WHAT TO WORK ON:
What is needed is an exact copy of the lines from the one containing "Viewport: 1003px width, 623px" through the last line of the entries below, both included.

== SUPPLIED DATA ==

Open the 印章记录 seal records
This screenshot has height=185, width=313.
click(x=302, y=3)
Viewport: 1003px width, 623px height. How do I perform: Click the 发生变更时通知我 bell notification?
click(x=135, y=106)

===

OUTPUT BELOW:
Viewport: 1003px width, 623px height. How do I perform: Click the 发生变更时通知我 bell notification?
click(x=135, y=106)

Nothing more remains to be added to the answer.